---------- Exercise data
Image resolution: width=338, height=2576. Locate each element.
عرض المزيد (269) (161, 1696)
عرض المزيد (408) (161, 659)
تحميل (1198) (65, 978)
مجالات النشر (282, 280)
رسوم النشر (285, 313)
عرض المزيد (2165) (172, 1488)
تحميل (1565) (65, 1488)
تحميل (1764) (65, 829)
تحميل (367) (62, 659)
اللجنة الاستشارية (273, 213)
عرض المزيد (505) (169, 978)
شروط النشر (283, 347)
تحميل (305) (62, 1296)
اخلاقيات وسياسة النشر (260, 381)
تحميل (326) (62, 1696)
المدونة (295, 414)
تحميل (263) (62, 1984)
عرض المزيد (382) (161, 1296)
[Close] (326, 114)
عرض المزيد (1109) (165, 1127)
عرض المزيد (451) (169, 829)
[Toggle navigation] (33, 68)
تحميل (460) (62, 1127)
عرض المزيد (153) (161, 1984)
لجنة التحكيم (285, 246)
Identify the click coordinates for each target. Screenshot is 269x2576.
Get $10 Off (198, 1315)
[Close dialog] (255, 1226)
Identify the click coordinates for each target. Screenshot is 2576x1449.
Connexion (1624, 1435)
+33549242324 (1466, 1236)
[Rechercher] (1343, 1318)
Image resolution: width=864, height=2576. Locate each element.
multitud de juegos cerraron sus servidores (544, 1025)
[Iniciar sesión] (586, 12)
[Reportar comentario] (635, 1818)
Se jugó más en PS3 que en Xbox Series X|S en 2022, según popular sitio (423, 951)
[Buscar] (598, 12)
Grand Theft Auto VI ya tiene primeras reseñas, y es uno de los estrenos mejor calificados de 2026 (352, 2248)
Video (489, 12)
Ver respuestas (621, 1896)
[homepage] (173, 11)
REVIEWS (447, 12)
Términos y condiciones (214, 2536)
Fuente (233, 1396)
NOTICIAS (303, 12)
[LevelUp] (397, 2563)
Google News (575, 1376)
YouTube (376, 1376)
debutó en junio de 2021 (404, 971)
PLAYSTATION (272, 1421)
--------------------
> Task
For the span from the line containing "تحميل (305) (62, 1296)" through the last line of the entries above, transcribe each line exactly and leave out everything else.

> Problem solution
تحميل (305) (62, 1296)
اخلاقيات وسياسة النشر (260, 381)
تحميل (326) (62, 1696)
المدونة (295, 414)
تحميل (263) (62, 1984)
عرض المزيد (382) (161, 1296)
[Close] (326, 114)
عرض المزيد (1109) (165, 1127)
عرض المزيد (451) (169, 829)
[Toggle navigation] (33, 68)
تحميل (460) (62, 1127)
عرض المزيد (153) (161, 1984)
لجنة التحكيم (285, 246)
Identify the click coordinates for each target. Screenshot is 269x2576.
Get $10 Off (198, 1315)
[Close dialog] (255, 1226)
Identify the click coordinates for each target. Screenshot is 2576x1449.
Connexion (1624, 1435)
+33549242324 (1466, 1236)
[Rechercher] (1343, 1318)
Image resolution: width=864, height=2576. Locate each element.
multitud de juegos cerraron sus servidores (544, 1025)
[Iniciar sesión] (586, 12)
[Reportar comentario] (635, 1818)
Se jugó más en PS3 que en Xbox Series X|S en 2022, según popular sitio (423, 951)
[Buscar] (598, 12)
Grand Theft Auto VI ya tiene primeras reseñas, y es uno de los estrenos mejor calificados de 2026 (352, 2248)
Video (489, 12)
Ver respuestas (621, 1896)
[homepage] (173, 11)
REVIEWS (447, 12)
Términos y condiciones (214, 2536)
Fuente (233, 1396)
NOTICIAS (303, 12)
[LevelUp] (397, 2563)
Google News (575, 1376)
YouTube (376, 1376)
debutó en junio de 2021 (404, 971)
PLAYSTATION (272, 1421)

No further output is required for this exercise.